• **Input material**:

....................

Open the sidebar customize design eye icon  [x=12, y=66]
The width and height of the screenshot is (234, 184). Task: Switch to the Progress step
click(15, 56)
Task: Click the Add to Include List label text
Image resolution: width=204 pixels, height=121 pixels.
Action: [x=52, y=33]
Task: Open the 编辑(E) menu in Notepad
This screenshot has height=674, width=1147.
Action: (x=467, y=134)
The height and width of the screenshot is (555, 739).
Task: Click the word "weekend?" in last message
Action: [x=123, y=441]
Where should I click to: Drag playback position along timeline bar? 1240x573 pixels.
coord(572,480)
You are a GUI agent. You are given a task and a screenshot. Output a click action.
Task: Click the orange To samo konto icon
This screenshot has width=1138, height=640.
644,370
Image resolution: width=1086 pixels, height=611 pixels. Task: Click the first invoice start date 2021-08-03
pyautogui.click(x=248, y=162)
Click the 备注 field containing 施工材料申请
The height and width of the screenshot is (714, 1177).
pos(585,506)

....................

• **What is required**: Please return all of the records above, unchanged, line for line.

• **Solution below**:
Open the sidebar customize design eye icon  [x=12, y=66]
The width and height of the screenshot is (234, 184). Task: Switch to the Progress step
click(15, 56)
Task: Click the Add to Include List label text
Image resolution: width=204 pixels, height=121 pixels.
Action: [x=52, y=33]
Task: Open the 编辑(E) menu in Notepad
This screenshot has height=674, width=1147.
Action: (x=467, y=134)
The height and width of the screenshot is (555, 739).
Task: Click the word "weekend?" in last message
Action: [x=123, y=441]
Where should I click to: Drag playback position along timeline bar? 1240x573 pixels.
coord(572,480)
You are a GUI agent. You are given a task and a screenshot. Output a click action.
Task: Click the orange To samo konto icon
This screenshot has width=1138, height=640.
644,370
Image resolution: width=1086 pixels, height=611 pixels. Task: Click the first invoice start date 2021-08-03
pyautogui.click(x=248, y=162)
Click the 备注 field containing 施工材料申请
The height and width of the screenshot is (714, 1177).
pos(585,506)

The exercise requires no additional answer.